The need to deliver better services, and at a lower cost, is driving every level of government to look for new, more collaborative ways of working. While this need is not new, the tools available to government organisations are.
Initiatives to drive greater collaboration (both internally between teams and agencies, and externally with partners, suppliers and the public) are today being met with a mix of cloud computing, social tools, mobile devices and collaborative work platforms.
However, these tools have presented themselves to government organisations not only as an opportunity, but also as a challenge – most notably, the ability to leverage cloud technologies for collaborative work management in a way that strikes a balance between the very real need to protect sensitive data, and the need to remain proportionate and aligned with wider business goals.
In other words, tools cannot compromise on ease of use when programmes are increasingly being evaluated and funded based on the public’s and employee’s experience.
A recent report by Gartner talked to this dichotomy, stating, “Infrastructure, analytics and cloud computing are the top three technology priorities for government CIOs in all tiers and regions, but the adoption of cloud services in government lags behind other industries.”
The desire for change is clear enough – from multi-agency project coordination and supplier management, through to the basic need of employees looking to sync, share and publish files across desktop and mobile devices. But have governments moved quickly enough?
The Gartner report went on to say that for CIOs in general, “in relatively short order, cloud has moved from a concept, to a possibility, to a viable option”, though only a ‘small minority’ of government CIOs are adopting a cloud-first approach when scoping new projects.
Why the delay and why the small minority?
More than two years ago, the UK government actively promoted its position on cloud technology, with the then Minister for the Cabinet Office, Francis Maude, stating, “The Cloud First policy will embed the skills a modern civil service needs to meet the demands of 21st-century digital government and help us get ahead in the global race.”
Similarly, more than three years ago, a U.S. government paper concluded that: “Going forward, we must pilot, document and rapidly scale new approaches to secure data and mobile technologies and address privacy concerns….Shifting to the cloud is one area of opportunity.”
What then, is stopping some government bodies actually taking to the cloud? The main obstacle is security – or, at least, the perception of it.
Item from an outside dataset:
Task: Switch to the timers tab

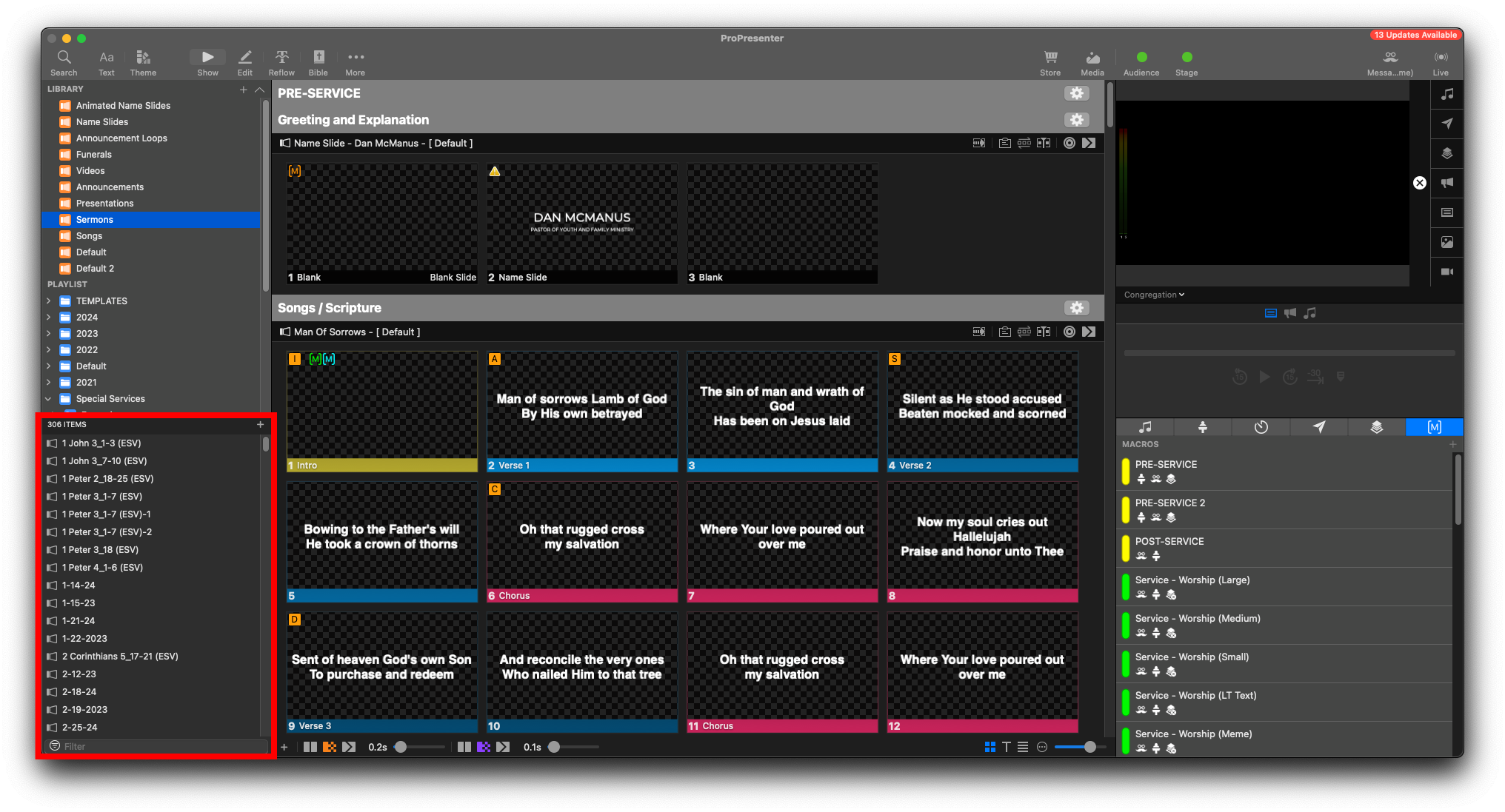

91% of CIOs who participated in the Gartner 2015 CIO Agenda research said the digital world creates new types and increased levels of risk in government. In addition, government CIOs are hampered by complex legacy IT environments that must be simplified and modernised.
This is borne out of independent research that Huddle commissioned into public sector IT practices in the UK. The results showed that just 37% of central government employees are confident using cloud IT – and only a little over half of staff in IT departments are self-assured using cloud platforms, with almost a quarter claiming not to have used one at all.
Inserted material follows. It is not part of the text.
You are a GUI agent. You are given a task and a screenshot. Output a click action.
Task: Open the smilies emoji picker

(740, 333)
This is a major barrier to effectively implementing many of the government’s service evolution programmes, and one that almost certainly also exists in the U.S.
The reason for this uncertainty emanate from fears surrounding security, time and effort to move to cloud platforms, and a lack of expertise to implement them.
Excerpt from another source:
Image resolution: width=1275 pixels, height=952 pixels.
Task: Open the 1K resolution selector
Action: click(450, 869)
Nearly half of central government staff felt their organisations could not see the benefit in cloud computing. But the research also found that a huge 93% of central government staff share and work on information with external organisations.
If this external data collaboration is not taking place via secure cloud platforms, then insecure and inefficient approaches are filling the void – email, post and even couriered hard copies.
Yet the importance of effective security cannot be underestimated. Not just the basic concern of the sensitivity of the data that public sector bodies hold, but also the degree to which external collaboration features in public sector day-to-day life.
Public sector CIOs need to see cloud as a cultural revolution, and that means reversing the security fears. A frontline lack of trust in cloud security is the fundamental Achilles’ heel of the wider and faster adoption of public sector cloud services.
How to reassure CIOs
It is possible to have a trusted cloud-collaboration solution for government and public sector organisations. Teams can work securely in the cloud, empowering confident collaboration across teams and government agencies to support multi-agency project delivery, drive more effective procurement and supplier management with external partners, and enable secure and simple document sharing to increase the productivity of your employees and contractors.
Cloud collaboration tools need to have the ability to manage information that is rated as ‘official’ under the Government Security Classification Policy (GSC). This protects data against common threats such as opportunistic hackers and abuses of business processes, while remaining proportionate and aligned with wider business goals of the organisation.
The majority of information that is created or processed by the public sector falls within this category. In order to adhere to strict security guidelines, suppliers need to also ensure that data is always encrypted in motion with high-grade SSL, and at rest with 256-bit AES for those who need to maintain complete control.
In addition, using the UK Government G-Cloud, which eases the procurement process for public-sector bodies in the UK for IT suppliers that use cloud computing, adds additional peace-of-mind that data is secure. This is because only by using G-Cloud can the public sector guarantee that the technology has been rigorously tested and meets each industry’s specific security requirements.
The benefits of the cloud are loud and clear, as is the energy and ambition from the highest echelons of government. Government CIOs have a real opportunity to translate their vision into action. Cloud collaboration can deliver the efficiency gains, cost savings and collaborative working practices that will transform the public sector IT landscape.